Using safe work practices should be second nature, and the safety team works hard to instill that in all GVEA employees, their families and the co-op’s members. They put great effort into being approachable, because if an employee has a question or concern about safety, they shouldn’t feel any apprehension about bringing it up with the team.
Safety will always be GVEA’s number one priority, and the safety team takes that seriously.
GVEA Safety Creed
No job is so important and no service so urgent that we cannot take the time to perform it safely. Accident- free production is more humane and a better use of time than healing injuries and mending bones.
Accident prevention, quality control, cost containment, and productivity are all enhanced by the same activities.
Accidents do not just happen, they are caused.
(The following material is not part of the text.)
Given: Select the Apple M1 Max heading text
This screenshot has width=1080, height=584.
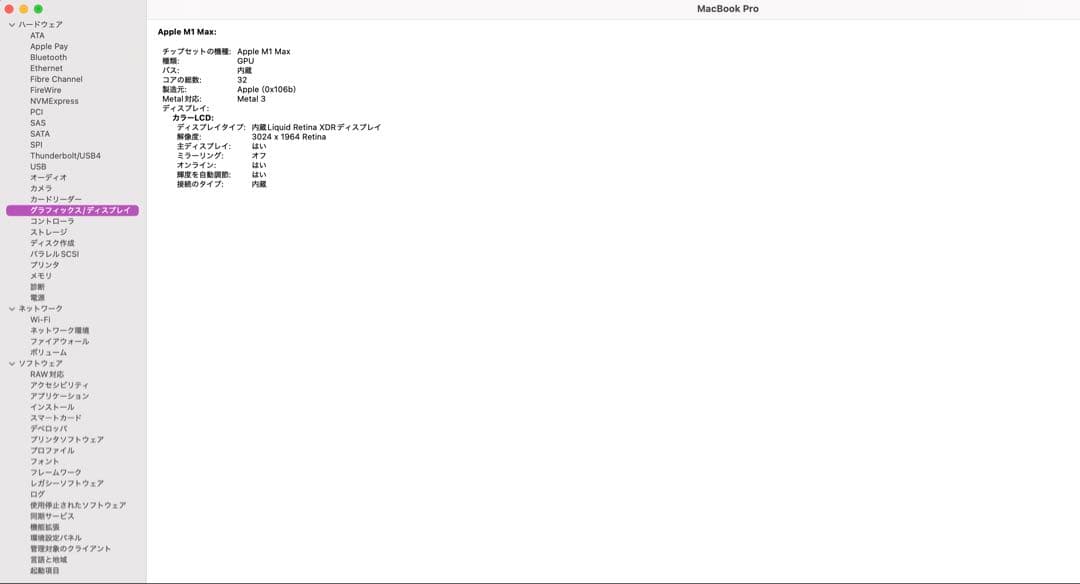Looking at the screenshot, I should pyautogui.click(x=187, y=32).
By determining and working to eliminate the causes, accidents can be prevented.
All jobs can be completed without accidents through foresight; critical thinking; planning; and investigating, discovering, and correcting factors that are shown to cause accidents.
Our first responsibility is to conduct our affairs and carry out our duties in a manner that will avoid injury to us, to our co-workers, and to others.
We owe it to our families as their providers, to society as good citizens, to our members as good employees, and to ourselves as individuals to avoid accidents and personal injury.
Accepting and applying these principles can become a way of life keeping the things we hold dear more secure.